About speech request initiation and reco element etc from Olli Pettay on 2011-07-04 (public-xg-htmlspeech@w3.org from July 2011)

From: Olli Pettay <Olli.Pettay@helsinki.fi>
Date: Mon, 04 Jul 2011 13:40:39 +0300
To: public-xg-htmlspeech@w3.org
CC: Bjorn Bringert <bringert@google.com>
Message-ID: <4E1198A7.20708@helsinki.fi>

Hi all,

(I started to write this when I thought I could have some reasonable
compromise between the privacy issues and the usability that Google
wants. But I ended up into just more issues :/ But I'm sending this
anyway.)

so far it hasn't become clear to me why we need <reco> element,
or special UI in <input> (like in current Chrome).
Because of click-jacking problem, the speech UI doesn't give us any
better security or privacy handling than using pure scripting.
Also, I'm pretty sure web devs want to be able have their own UI anyway.

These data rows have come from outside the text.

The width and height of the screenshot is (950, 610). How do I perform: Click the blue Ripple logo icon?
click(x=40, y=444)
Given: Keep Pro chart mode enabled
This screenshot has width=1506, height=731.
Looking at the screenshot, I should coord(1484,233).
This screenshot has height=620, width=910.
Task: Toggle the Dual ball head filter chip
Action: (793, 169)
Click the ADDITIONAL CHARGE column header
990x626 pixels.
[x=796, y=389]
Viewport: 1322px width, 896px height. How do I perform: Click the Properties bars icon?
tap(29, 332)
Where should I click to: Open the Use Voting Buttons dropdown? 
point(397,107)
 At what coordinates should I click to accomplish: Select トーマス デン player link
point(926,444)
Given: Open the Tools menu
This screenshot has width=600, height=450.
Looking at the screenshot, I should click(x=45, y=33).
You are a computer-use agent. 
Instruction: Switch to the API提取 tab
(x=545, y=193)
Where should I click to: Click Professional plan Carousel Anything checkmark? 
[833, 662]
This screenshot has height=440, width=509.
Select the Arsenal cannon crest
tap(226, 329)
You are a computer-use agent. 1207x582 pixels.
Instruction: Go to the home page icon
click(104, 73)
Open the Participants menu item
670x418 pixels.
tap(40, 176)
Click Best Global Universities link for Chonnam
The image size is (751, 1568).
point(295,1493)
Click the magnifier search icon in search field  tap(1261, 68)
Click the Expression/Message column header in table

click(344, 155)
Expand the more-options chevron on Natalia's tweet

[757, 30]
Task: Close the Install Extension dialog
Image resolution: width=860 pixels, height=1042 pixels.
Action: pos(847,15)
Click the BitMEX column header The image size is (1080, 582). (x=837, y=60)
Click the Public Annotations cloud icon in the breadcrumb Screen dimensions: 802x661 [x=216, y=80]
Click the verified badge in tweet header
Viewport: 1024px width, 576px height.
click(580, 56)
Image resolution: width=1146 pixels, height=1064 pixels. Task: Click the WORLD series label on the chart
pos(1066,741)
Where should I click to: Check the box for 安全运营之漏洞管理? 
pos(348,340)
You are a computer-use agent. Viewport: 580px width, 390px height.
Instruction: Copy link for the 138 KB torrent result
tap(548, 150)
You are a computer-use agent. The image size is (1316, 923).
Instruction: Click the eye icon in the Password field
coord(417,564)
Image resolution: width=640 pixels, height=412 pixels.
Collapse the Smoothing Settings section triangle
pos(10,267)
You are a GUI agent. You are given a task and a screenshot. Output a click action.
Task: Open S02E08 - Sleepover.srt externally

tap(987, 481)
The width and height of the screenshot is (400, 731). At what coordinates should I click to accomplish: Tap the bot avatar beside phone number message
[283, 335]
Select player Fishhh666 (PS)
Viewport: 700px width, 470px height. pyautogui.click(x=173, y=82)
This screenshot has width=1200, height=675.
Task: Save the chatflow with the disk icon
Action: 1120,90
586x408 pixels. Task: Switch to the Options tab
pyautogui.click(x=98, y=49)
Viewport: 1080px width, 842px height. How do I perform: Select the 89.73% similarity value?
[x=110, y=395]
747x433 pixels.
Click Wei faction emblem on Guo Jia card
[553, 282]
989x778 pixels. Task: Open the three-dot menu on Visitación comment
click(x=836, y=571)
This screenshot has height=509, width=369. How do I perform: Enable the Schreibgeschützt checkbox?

So, for most cases Speech.getRequest()/getRequestFor() approach should 
work just fine.
The problematic case is the Google Translate example.
(IMHO, it should ask permission from user before enabling
speech UI, similar to Google Maps. How is for example gender
recognition less privacy related than location?)

But, perhaps forthe  default speech service, or other speech services
which user *has* somehow *granted* permissions, permission management
could be more flexible. What if, while handling user interaction - say
trusted click event - implementation could immediately call the
successcallback passed to Speech.getRequest(). Implementation should
still show the UI that recognition is on, and the UI should have some
way to abort the recognition without giving any data to the web page.
Also, if the user is concerned about the privacy, (s)he would never
grant any automatic permissions to speech services, and would have
to always give the permission when a page first time after (re-)loading
tries to use speech services.
Effectively in Chrome case this might mean that at some point the
browser would ask permission to use the default speech service, and
after that any click on a web page could start recognition.

Hmmm... this is still pretty scary. And even wrong. We're dealing with
several different permissions. At least a) is it ok to send user's
speech data to service X, b) is it ok that web app Y uses speech
services, c) is it ok that web app Y uses service X.


a) allows service X to do at least gender recognition, so there is a
clear privacy data leak to X.

b) is close to the issues related to current implementation in Chrome.
Is it ok that whenever user clicks something in a page (any web page!),
the page may get some recognition results.

c) if I need to give my social security number to web site Y, is
it ok to use speech service X to recognize the number.
Usually it may be ok to the user to give some data to service X, but
perhaps ssn is not such data.


...so, my trial to come up with a solution for privacy handling which
would be ok to Google hasn't yet succeeded.


(It is not quite clear to me why the privacy handling of capturing API
or Geolocation API is ok to Google, but for speech handling something
else is needed.)


-Olli

Received on Monday, 4 July 2011 10:41:17 UTC